A more holistic approach is called for. Anxious patients with high levels of dental disease should be offered structured incremental dental care within the 'high street' dental setting. Early visits should include relief of pain and the establishment of effective prevention. It may be that the first 'course' of treatment stops at this point to allow dentist and patient to assess progress and commitment. Subsequent courses of treatment may include more complex restorative care as confidence and commitment grow. By treating new patients in this way, within the 'high street' dental setting, there is an opportunity for their conversion from anxious irregular symptomatic attender with poor oral health to confident asymptomatic attender with good and stable oral health. During the transition phase, which may take months or years, the patient's dental health can be expected to gradually improve, however, during this phase the patient will not be dentally fit in the accepted sense. This transitional phase should be seen as quite acceptable. Further, patients that are not exempt from NHS dental charges will be expected to pay the appropriate fees for each 'transitional' course of treatment.

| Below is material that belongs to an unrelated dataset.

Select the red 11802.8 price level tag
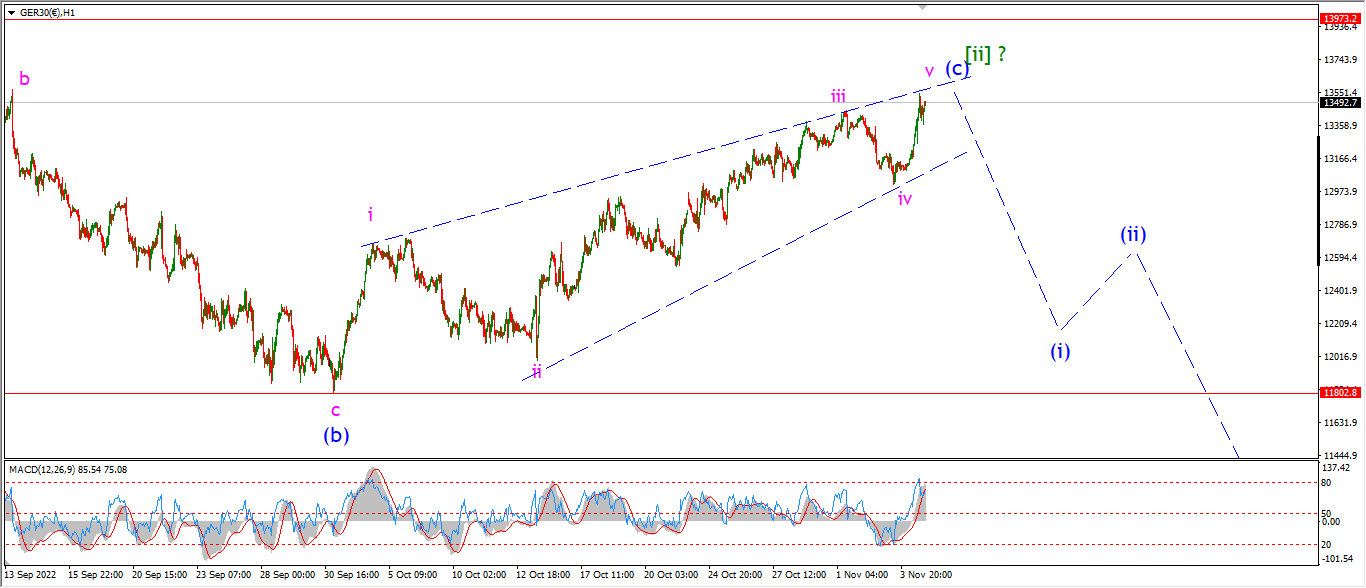 pos(1340,393)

The new NHS dental contract is a contract between PCTs and local dentists. Provided that PCTs are satisfied that the best interests of patients are being met by the approach outlined above, then there should be no obstacles to local contracts being drawn up that capture this holistic dental care plan for those in the community with some of the greatest dental needs.

Planners now need to consider the role of the Dental Access Centre. They were set up in response to a dental access problem at a time when legislative barriers offered PCTs limited scope to engage innovatively with the dental profession. At the time of writing, in 2008, the position is very different. PCTs are now in a robust contractual relationship with NHS dentists and the opportunity exists for changes in the way dental services are delivered. The Department of Health Operating Framework 2008, which was associated with an injection of new monies for primary care dentistry, has set new patient access targets for 'high street' dentists. More recently, the Department of Health, in its document The next stage review: our vision for primary and community care, has called for integration and remodelling of primary health care services in order to offer patients choice and quality care.14 In light of these developments does the DAC have a clear role? Should they exist so that patients seeking symptomatic care have a choice of dental setting? Should they act as a signposting service, or halfway house, for those patients seeking a route into mainstream primary dental care? Should they be developed to deliver complementary services to 'high street' dentists? Should the DACs be closed down? Clearly the opportunity exists for local dentists and PCTs to work together in the creation of a new DAC services tailored to local needs and demands. The new dental contract offers dentists and PCTs the freedom to change the way primary dental care is delivered and DACs must take their place in the change that is taking place.

Conclusions

  • Patients attending DACs have poor dental health by comparison with patients attending 'high street' dental practices

  • DACs may not be the optimal setting for treating patients with significant dental needs

  • The new NHS dental contract allows PCTs to create positive environments in which adults with high levels of dental need can be cared for holistically

  • The role of Dental Access Centres needs to be reviewed.